In 1981 Alison moved to Enniskerry, Co. Wicklow and began her therapy practice there. A year later, Amethyst, one of the first holistic healing centres in Ireland, was born. Weekend experiential workshops in pre- and peri-natal therapy were offered and were very well attended. Alison was soon joined by Shirley Ward and Carmel Byrne and in 1999, a friend built the training school for her in Ballybroghan near Killaloe, Co. Clare, on land owned by Alison.

It was a magic place, complete with fairy fort and stunning views, close to where the great Irish hero Brian Boru built his castle. And Alison had something of that stature and heroic courage about her, to those of us who had the privilege to be her students at Amethyst. She would sweep into the training room like Queen Maeve on her chariot, her eagle eye taking in exactly what was going on for each one of us. She had a deep wisdom and knowledge and an understanding of grief and fear born of her own journey; but she had high expectations for herself and for us. She truly believed that the only way to heal was to re-experience the pain that we had spent most of our lives avoiding and her strong presence along with her own personal courage held out the expectation that we would go there. And so, we did.

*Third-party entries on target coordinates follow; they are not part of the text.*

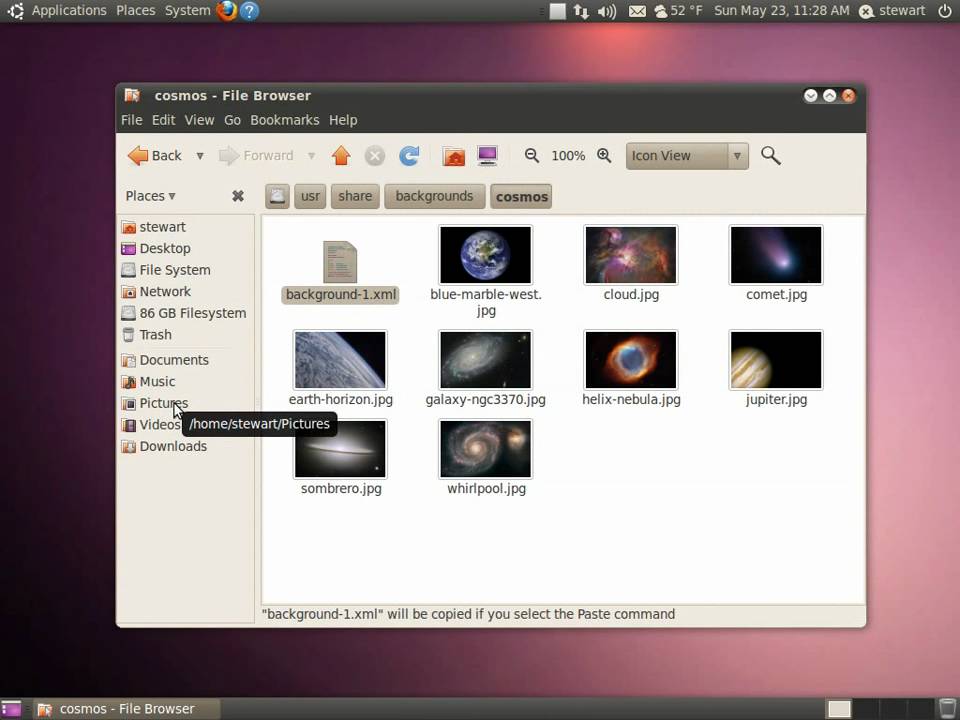
Task: Open the Bookmarks menu
Action: point(284,119)
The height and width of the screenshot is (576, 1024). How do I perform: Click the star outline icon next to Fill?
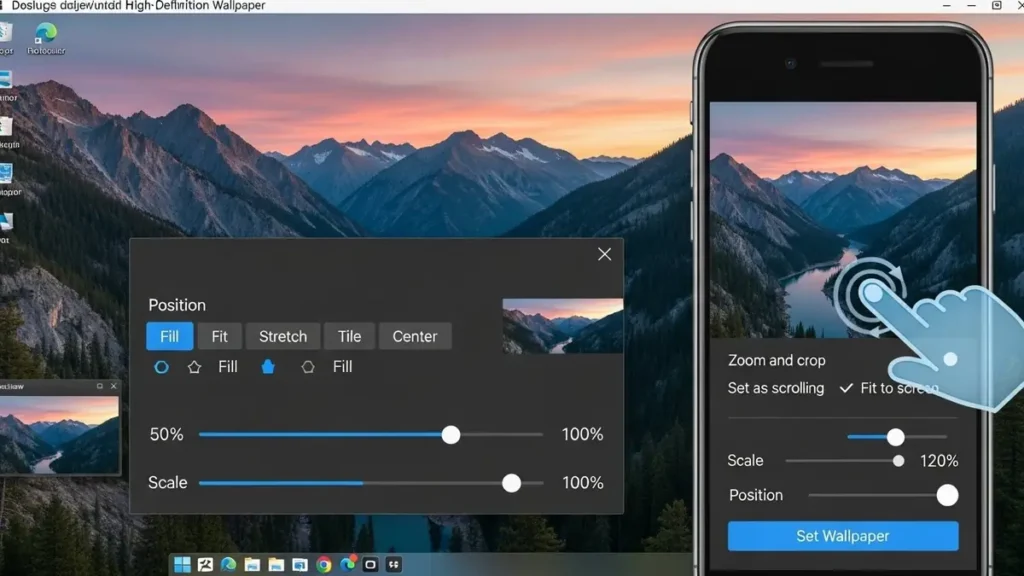(x=195, y=367)
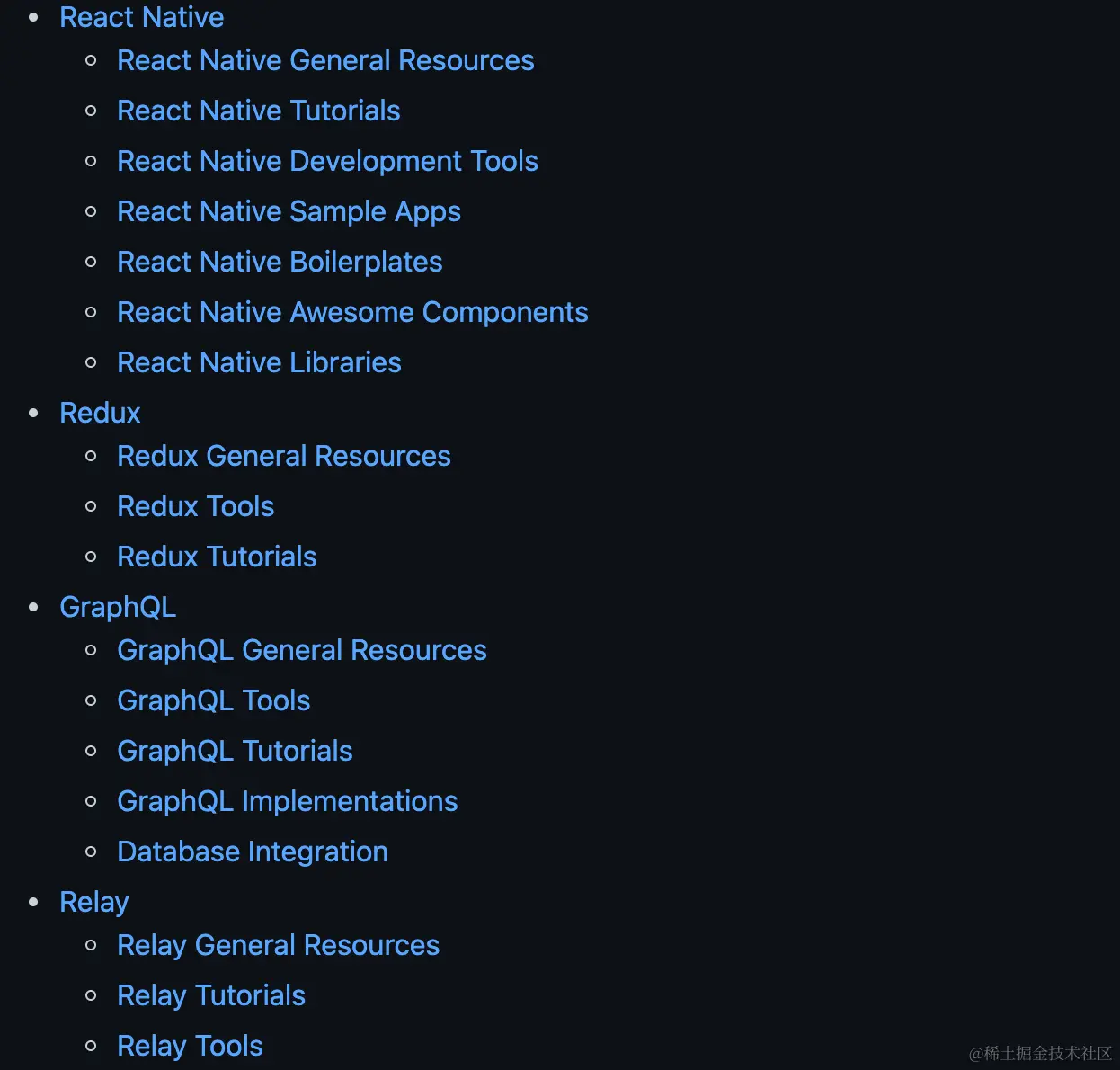
Task: Open React Native Awesome Components
Action: click(x=352, y=312)
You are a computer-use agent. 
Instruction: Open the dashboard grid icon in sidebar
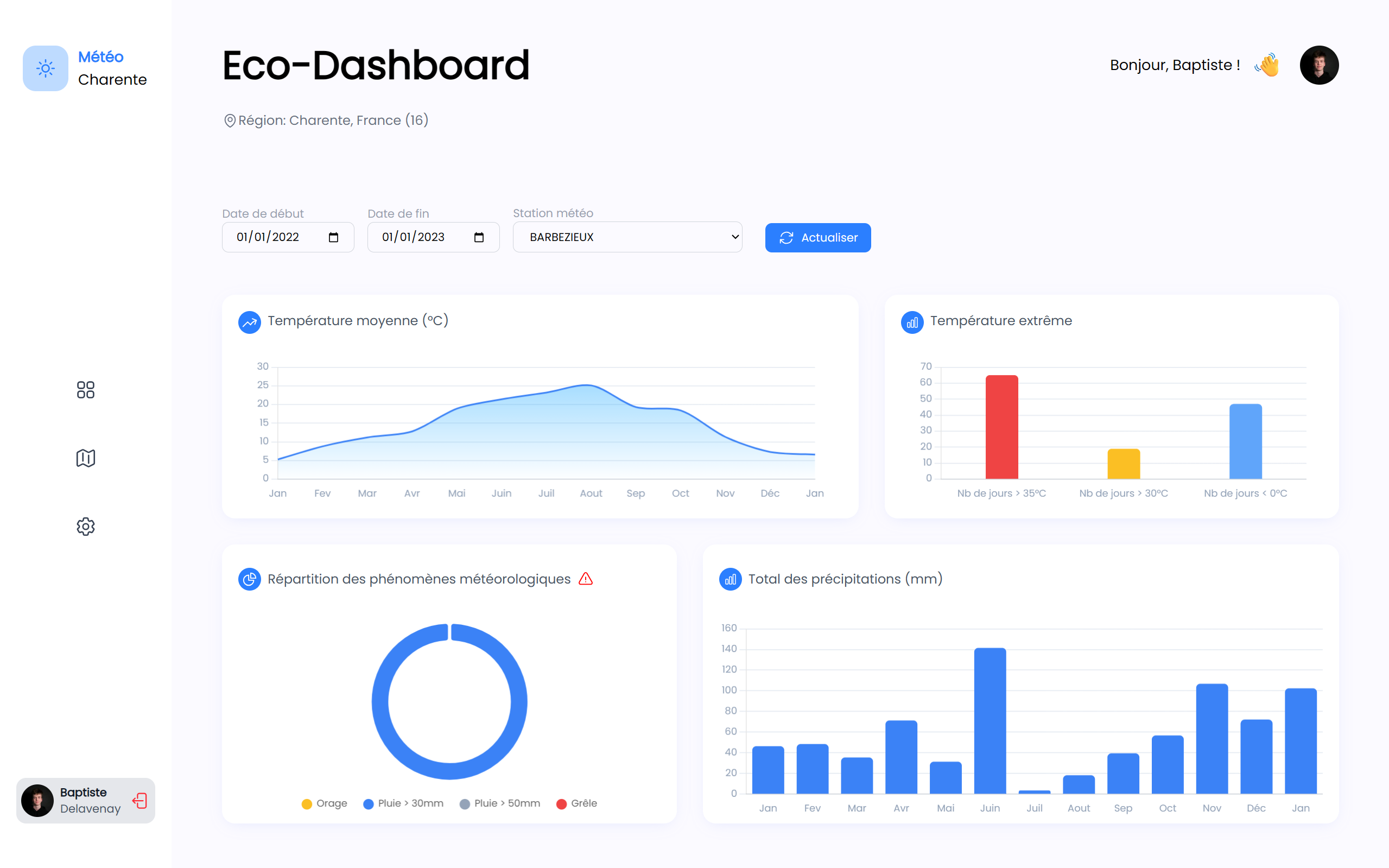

Alison had huge courage and determination; nothing daunted her, and with her beloved and devoted friends and fellow trainers Shirley and Carmel, she provided a superb training in Amethyst. I was privileged to be a part of that for a few precious years and I can honestly say, it changed my life.

Alison truly was a bird with bright wings. May she fly. May she soar on those great wings of hers. May she leave her wheels behind and dance in the loving arms of those who have gone before her. May she become a precious, treasured part of that great and good and loving energy which she taught us so much about.

Ar dheis De go raibh a hanam.

 

Ann Irwin is a graduate of Amethyst and runs a private practice in Cork, seeing individuals, couples and adolescents. Passionate about her work, she loves to walk, meditate and enjoy family when she is not working.

 

References

Kay, S. (2011). Alison Hunter in conversation with Sarah Kay. Inside Out, Issue 65.